Zadania:
a: Proszę podać wszystkie firmy, które zostały wymienione z nazwy w tekście o wycofaniu się HP z rynku komputerów.
b: Proszę przepisać z tekstu o wycofaniu się HP z rynku komputerów fragment rozpoczynający się od słów „Czyżby rynkowy lider”, kończąc na słowach „i efektem iPada.”.

19.08.2011

Czyżby rynkowy lider wystraszył się Apple'a?

fot. hp.com
O tym, że zachodni producenci komputerów przegrywają z azjatyckimi wiadomym jest od 2004 roku, gdy IBM sprzedał swój dział komputerów chińskiemu Lenovo. Teraz, gdy Leo Apotheker, prezes HP, zapowiedział wycofanie się korporacji z rynku PC-tów, teoria ta potwierdza się. Ale nie do końca, a właściwie tylko w 50 proc. Bo HP wycofuje się w obawie przed amerykańsko-azjatycką konkurencją innowacyjności i efektem iPada.


Dziś już wiemy, że HP wstrzymuje pracę nad tabletami i autorskim systemem operacyjnym WebOS. Planuje też sprzedaż działu produkującego komputery. Nastąpi to w ciągu 12-18 miesięcy. Firma chce się teraz skupić na produkcji oprogramowania i na świadczeniu usług (shared services).

O tym, że najważniejsze są dla HP usługi i systemy informatyczne wiedziałem od dawna. Po prostu miałem kontakt w pracy redakcyjnej z pracownikami HP i widziałem, że najwięcej inwestują właśnie w te segmenty rynku (przykład: BPO we Wrocławiu). Zresztą odkąd IBM skupił się na usługach, HP musi mu dotrzymywać kroku. Poza tym w segmencie urządzeń dla Kowalskiego od dawna mocno nie promowali komputerów, najwyżej drukarki. Wydawało się, że nie potrzebują promocji, że wystarczy im uznana marka. Teraz widać, że komputery traktowali nieco po macoszemu.

Wyjście z rynku PC-tów przez HP wydaje się czymś naturalnym, niezbyt zaskakującym. Ale nie do końca. Spójrzcie na ramkę poniżej (wybaczcie, że ściągnąłem ją z sieci po angielsku, ale chyba każdy dziś operuje tym językiem). To dane Gartnera o udziałach w globalnym rynku PC w dwóch kwartałach 2011 r. Dane dotyczą komputerów, ale nie urządzeń typu tablety.
HP jest niekwestionowanym liderem rynku wartego prawie 50 mld USD. Mają 17-proc. udział. Dell, druga pozycja na liście ma aż o 5 proc. mniejszy udział w rynku. Acerowi znacznie spadła sprzedaż (o 20 proc) a przez to trochę spadł udział w rynku. Ponoć przeinwestowali w zaawansowane (bardzo drogie) laptopy.

Skoro HP tak świetnie się trzyma, to po licho nagle dezerteruje? Już sama informacja o planach sprzedaży działu komputerowego i wstrzymaniu prac nad tabletami spowodowała natychmiastowy spadek cen akcji HP o 20 proc.!

Według mojej teorii, boją się przyszłości. A papierkiem lakmusowym prognozy dla rynku globalnego jest rynek w USA. Spójrzcie na drugą tabelkę, mówiącą o rynku amerykańskim po dwóch kw. roku 2011.

Dostępne dane:
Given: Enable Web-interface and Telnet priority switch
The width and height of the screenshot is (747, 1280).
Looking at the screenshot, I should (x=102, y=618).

Zestaw odpowiedzi:
a: Apple, IBM, Lenovo, HP, Dell, Acer, Gartner

b:
Czyżby rynkowy lider wystraszył się Apple'a?

fot. hp.com
O tym, że zachodni producenci komputerów przegrywają z azjatyckimi wiadomym jest od 2004 roku, gdy IBM sprzedał swój dział komputerów chińskiemu Lenovo. Teraz, gdy Leo Apotheker, prezes HP, zapowiedział wycofanie się korporacji z rynku PC-tów, teoria ta potwierdza się. Ale nie do końca, a właściwie tylko w 50 proc. Bo HP wycofuje się w obawie przed amerykańsko-azjatycką konkurencją innowacyjności i efektem iPada.